Their hands fell apart and they rode slowly on, up the long slope of the sands.

Presently they saw that they had come out of the trackless waste and that though still a long way from the city they were riding on a desert road which had been trodden by multitudes of feet. There were many footprints here. On either side were low banks of sand, beaten into a rough symmetry by implements of men, and shallow trenches through which no water ran. In front of them they saw the numerous caravans, now more distinct, converging from left and right slowly to this great isle of the desert which stretched in a straight line to the minarets.

"We are on a highway," Domini said.

Androvsky sighed.

"I feel already as if we were in the midst of a crowd," he answered.

"Our love for peace oughtn't to make us hate our fellowmen!" she said.

"Come, Boris, let us chase away our selfish mood!"

She spoke in a more cheerful voice and drew her rein a little tighter.

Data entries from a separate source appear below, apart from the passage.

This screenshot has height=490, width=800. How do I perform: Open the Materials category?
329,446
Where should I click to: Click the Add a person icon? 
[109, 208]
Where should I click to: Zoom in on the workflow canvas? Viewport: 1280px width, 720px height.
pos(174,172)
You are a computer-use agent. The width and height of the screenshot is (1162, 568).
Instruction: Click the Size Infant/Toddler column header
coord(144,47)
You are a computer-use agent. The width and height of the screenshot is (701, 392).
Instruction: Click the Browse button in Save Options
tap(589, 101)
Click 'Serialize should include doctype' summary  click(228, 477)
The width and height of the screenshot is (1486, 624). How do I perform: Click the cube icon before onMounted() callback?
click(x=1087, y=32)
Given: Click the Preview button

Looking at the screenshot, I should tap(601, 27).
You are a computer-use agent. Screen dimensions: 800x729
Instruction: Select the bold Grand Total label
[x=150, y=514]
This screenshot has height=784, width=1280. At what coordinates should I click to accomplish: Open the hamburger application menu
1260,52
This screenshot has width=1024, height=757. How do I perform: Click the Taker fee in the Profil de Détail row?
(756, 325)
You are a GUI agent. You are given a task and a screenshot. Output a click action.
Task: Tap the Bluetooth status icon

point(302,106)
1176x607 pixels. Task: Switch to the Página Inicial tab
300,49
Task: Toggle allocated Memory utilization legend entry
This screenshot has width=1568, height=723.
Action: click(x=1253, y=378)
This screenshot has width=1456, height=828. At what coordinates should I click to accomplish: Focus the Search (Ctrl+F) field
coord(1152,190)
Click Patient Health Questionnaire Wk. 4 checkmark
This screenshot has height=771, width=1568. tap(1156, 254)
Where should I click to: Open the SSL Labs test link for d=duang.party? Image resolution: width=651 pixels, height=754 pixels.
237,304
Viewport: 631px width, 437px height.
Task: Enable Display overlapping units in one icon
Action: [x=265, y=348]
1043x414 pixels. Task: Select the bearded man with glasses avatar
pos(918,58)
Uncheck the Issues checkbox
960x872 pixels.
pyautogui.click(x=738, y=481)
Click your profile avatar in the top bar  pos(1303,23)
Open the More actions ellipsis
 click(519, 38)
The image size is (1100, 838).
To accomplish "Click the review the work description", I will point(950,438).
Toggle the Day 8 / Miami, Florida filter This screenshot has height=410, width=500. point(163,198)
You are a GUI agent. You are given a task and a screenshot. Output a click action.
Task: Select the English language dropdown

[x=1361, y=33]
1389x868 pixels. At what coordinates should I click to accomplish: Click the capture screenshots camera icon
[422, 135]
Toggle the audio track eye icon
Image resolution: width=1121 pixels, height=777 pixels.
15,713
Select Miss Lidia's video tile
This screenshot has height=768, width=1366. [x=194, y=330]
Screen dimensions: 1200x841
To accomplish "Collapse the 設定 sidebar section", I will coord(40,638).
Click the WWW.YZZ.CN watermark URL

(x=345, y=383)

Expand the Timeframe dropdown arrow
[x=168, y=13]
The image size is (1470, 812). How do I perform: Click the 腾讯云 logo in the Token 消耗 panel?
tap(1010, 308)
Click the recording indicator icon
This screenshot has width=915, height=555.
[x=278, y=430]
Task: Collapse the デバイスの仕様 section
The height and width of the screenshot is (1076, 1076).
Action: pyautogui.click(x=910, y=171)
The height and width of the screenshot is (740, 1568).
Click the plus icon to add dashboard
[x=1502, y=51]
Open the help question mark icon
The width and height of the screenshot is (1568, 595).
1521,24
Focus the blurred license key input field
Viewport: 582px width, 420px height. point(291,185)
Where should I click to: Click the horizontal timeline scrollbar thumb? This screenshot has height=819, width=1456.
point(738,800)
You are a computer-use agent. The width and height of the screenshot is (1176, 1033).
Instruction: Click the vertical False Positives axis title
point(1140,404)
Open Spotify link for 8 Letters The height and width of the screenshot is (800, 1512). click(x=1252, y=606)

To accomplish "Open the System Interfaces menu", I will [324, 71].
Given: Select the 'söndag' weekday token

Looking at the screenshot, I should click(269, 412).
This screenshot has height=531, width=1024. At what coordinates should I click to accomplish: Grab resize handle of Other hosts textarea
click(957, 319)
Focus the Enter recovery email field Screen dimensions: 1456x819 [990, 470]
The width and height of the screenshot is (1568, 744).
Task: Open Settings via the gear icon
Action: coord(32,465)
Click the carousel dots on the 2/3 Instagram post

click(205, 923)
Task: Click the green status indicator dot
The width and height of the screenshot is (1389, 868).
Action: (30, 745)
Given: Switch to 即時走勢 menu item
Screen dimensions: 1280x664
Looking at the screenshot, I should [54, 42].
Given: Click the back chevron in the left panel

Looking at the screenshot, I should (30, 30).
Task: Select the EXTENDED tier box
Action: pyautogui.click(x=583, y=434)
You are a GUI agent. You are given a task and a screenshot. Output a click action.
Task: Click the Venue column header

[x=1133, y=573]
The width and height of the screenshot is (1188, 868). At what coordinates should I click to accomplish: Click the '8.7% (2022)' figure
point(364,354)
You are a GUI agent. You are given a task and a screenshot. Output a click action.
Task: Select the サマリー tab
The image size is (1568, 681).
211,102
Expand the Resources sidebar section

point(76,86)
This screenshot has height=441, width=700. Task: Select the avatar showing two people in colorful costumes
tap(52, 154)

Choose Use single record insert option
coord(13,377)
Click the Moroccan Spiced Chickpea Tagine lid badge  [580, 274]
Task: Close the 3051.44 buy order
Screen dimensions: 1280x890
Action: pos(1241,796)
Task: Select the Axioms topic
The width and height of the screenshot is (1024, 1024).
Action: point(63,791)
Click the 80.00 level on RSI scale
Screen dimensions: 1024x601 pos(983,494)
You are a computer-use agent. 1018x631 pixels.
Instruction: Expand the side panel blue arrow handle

Her horse quickened its pace.

"And think how our stay at Amara will make us love the solitudes when we return to them again. Contrast is the salt of life."

"You speak as if you didn't believe what you are saying."

She laughed.

"If I were ever inclined to tell you a lie," she said, "I should not dare to. Your mind penetrates mine too deeply."

"You could not tell me a lie."

"Do you hear the dogs barking?" she said, after a moment. "They are among those tents that are like flies on the sands around the city.

That is the tribe of the Ouled Nails I suppose. Batouch says they camp here. What multitudes of tents! Those are the suburbs of Amara. I would rather live in them than in the suburbs of London. Oh, how far away we are, as if we were at the end of the world!"

Either her last words, or her previous change of manner to a lighter cheerfulness, almost a briskness, seemed to rouse Androvsky to a greater confidence, even to anticipation of possible pleasure.

"Yes. After all it is only the desert men who are here. Amara is their Metropolis, and in it we shall only see their life."

His horse plunged. He had touched it sharply with his heel.

"I believe you hate the thought of civilisation," she exclaimed.

"And you?"

"I never think of it. I feel almost as if I had never known it, and could never know it."

"Why should you? You love the wilds."

"They make my whole nature leap. Even when I was a child it was so. I remember once reading /Maud/. In it I came upon a passage--I can't remember it well, but it was about the red man--"

She thought for a moment, looking towards the city.